Unnamed: 0,vin,movement_status,residence_lat,residence_lon,confidence_score_percent,final_status
0,MD9EMCDL24F217385,Has Movement,27.237259,77.873366,65.52,Residence Found
1,MD9EMCDL24G217002,Has Movement,12.887537,80.189521,50.0,Residence Found
2,MD9EMCDL24G217006,Has Movement,28.532335,77.439679,50.0,Residence Found
3,MD9EMCDL24G217010,Has Movement,,,,Not Enough Night Data
4,MD9EMCDL24G217011,Has Movement,22.703841,75.807188,34.29,Residence Found


### Cell 5: Visualization on Interactive Map
Purpose: To visually present the final results on an interactive map. This cell filters for the successfully identified residences and plots them using folium, providing an immediate geographic overview of your fleet's home bases. This code was already professional and required no major changes.

In [5]:
# ==============================================================================
# CELL 5: VISUALIZE RESIDENCE LOCATIONS ON AN INTERACTIVE MAP
# ==============================================================================
import folium

if 'final_summary_df' in locals():
    print("\n--- Cell 5: Visualizing Residence Locations on a Map ---")
    
    # Filter for only the vehicles where we actually found a residence
    map_data = final_summary_df[final_summary_df['final_status'] == 'Residence Found'].copy()
    
    if not map_data.empty:
        # Create the base map
        residence_map = folium.Map()

        # Add points to the map
        for idx, row in map_data.iterrows():
            folium.Marker(
                location=[row['residence_lat'], row['residence_lon']],
                tooltip=f"<b>VIN:</b> {row['vin']}<br><b>Confidence:</b> {row['confidence_score_percent']:.1f}%",
                icon=folium.Icon(color='blue', icon='home')
            ).add_to(residence_map)

        # Auto-fit the map view to the data
        sw = map_data[['residence_lat', 'residence_lon']].min().values.tolist()
        ne = map_data[['residence_lat', 'residence_lon']].max().values.tolist()
        residence_map.fit_bounds([sw, ne])

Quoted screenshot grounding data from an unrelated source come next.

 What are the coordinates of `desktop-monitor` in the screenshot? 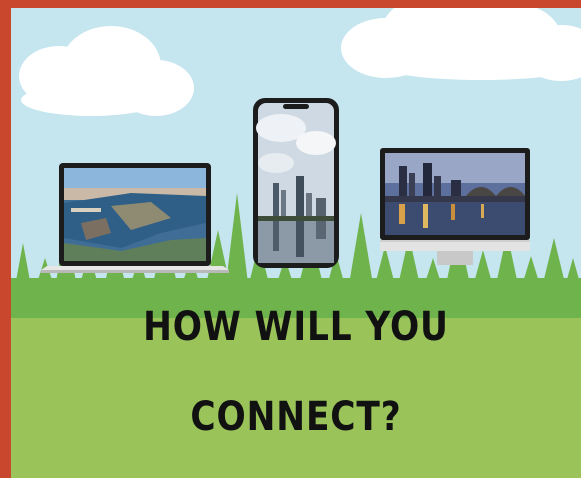 It's located at (455, 206).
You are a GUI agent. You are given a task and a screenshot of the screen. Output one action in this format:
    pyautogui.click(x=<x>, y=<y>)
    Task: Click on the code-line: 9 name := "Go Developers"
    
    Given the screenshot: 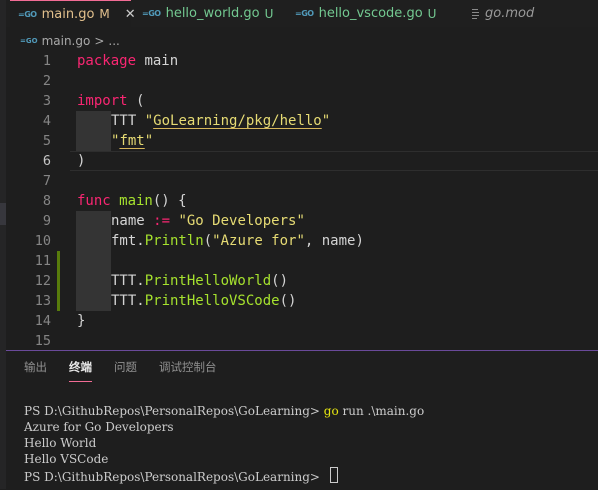 What is the action you would take?
    pyautogui.click(x=302, y=221)
    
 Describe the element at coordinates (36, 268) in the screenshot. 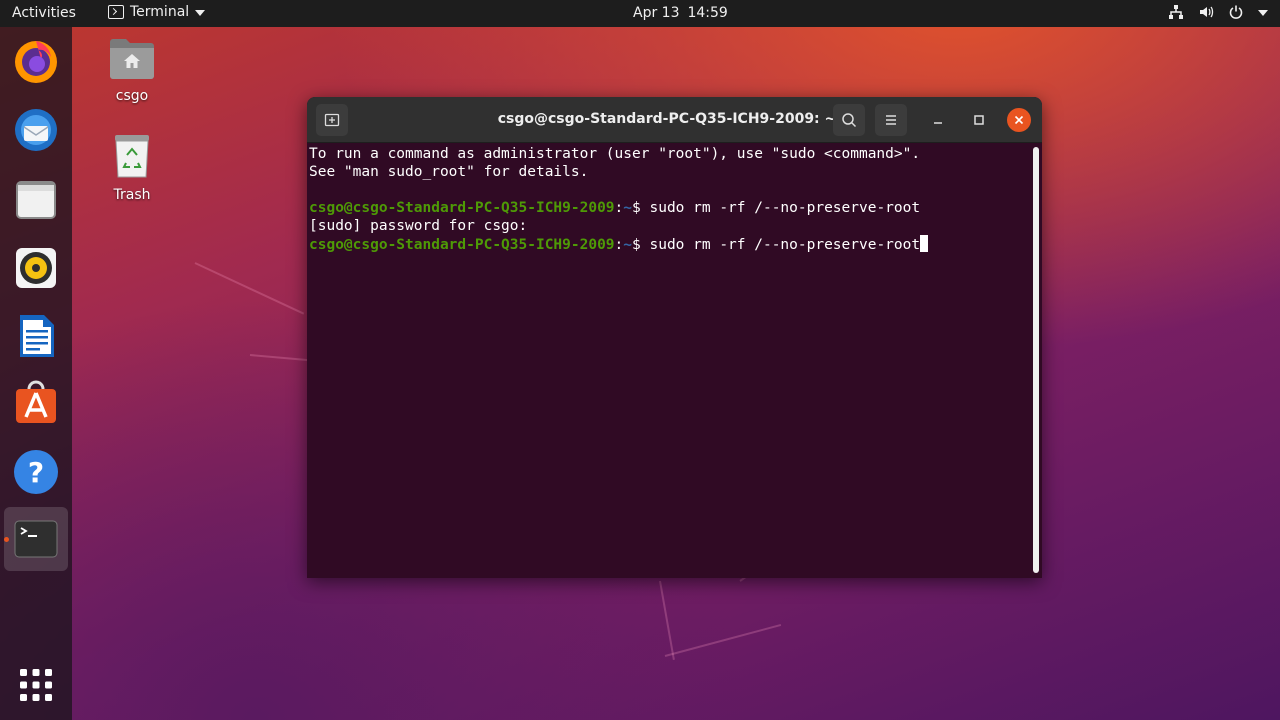

I see `rhythmbox-icon` at that location.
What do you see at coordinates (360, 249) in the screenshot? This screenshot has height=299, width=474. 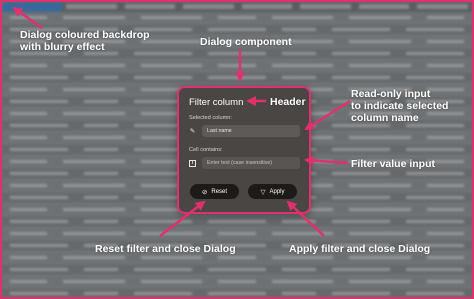 I see `callout-apply: Apply filter and close Dialog` at bounding box center [360, 249].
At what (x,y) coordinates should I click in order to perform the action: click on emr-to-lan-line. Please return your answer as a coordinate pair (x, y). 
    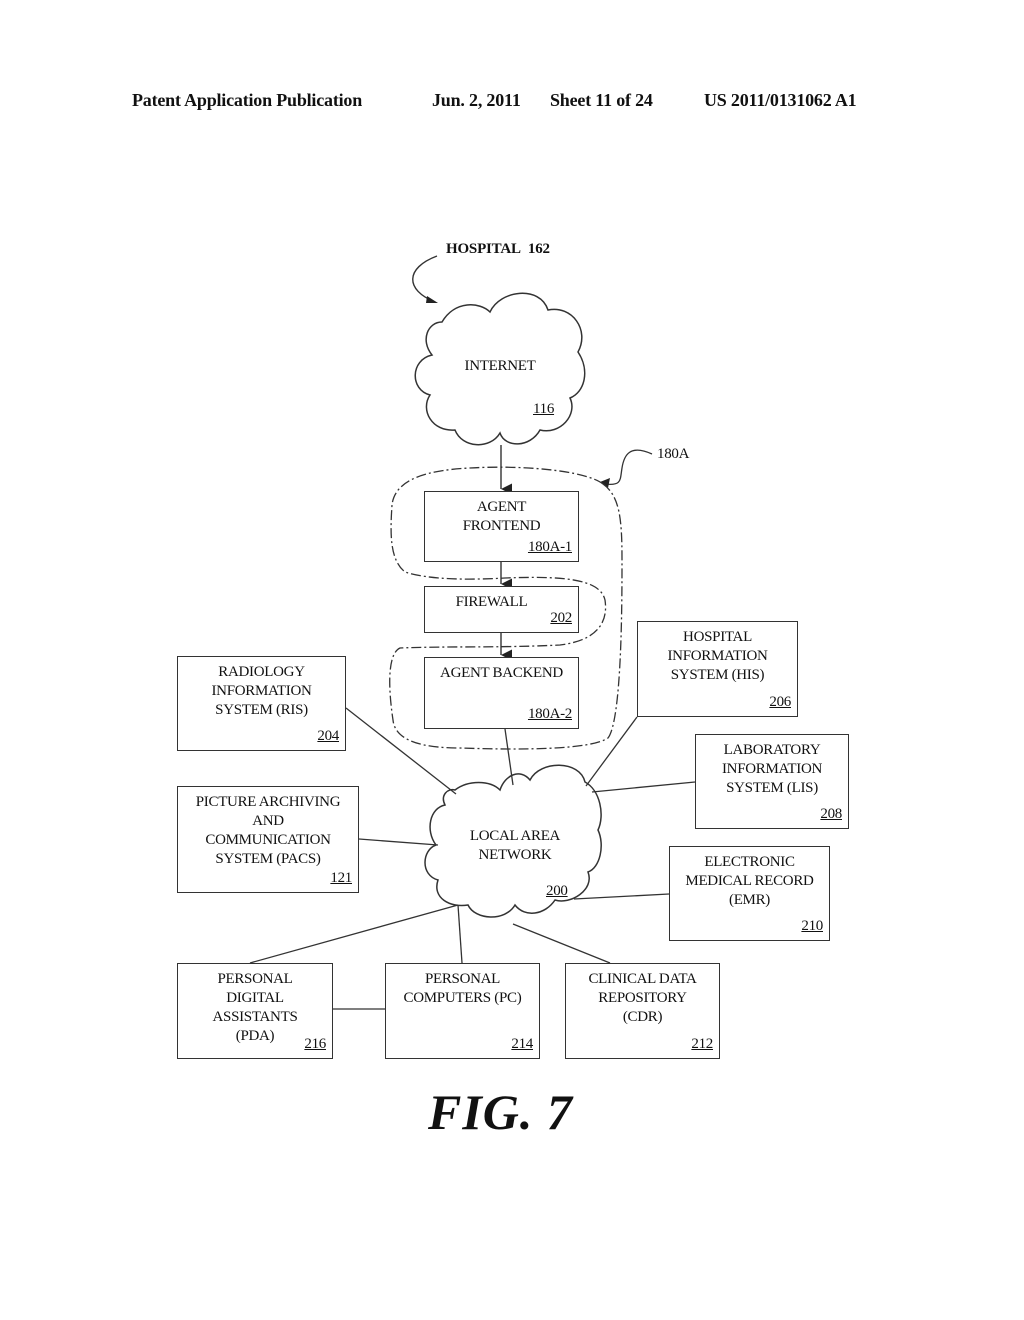
    Looking at the image, I should click on (622, 896).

        # Save and display
        residence_map.save(CONFIG["output_map_path"])
        print(f"Map of {len(map_data)} residences saved to '{CONFIG['output_map_path']}'. Displaying map below.")
        display(residence_map)
    else:
        print("No residences were found to plot on the map.")


--- Cell 5: Visualizing Residence Locations on a Map ---
Map of 982 residences saved to '01_residences_map.html'. Displaying map below.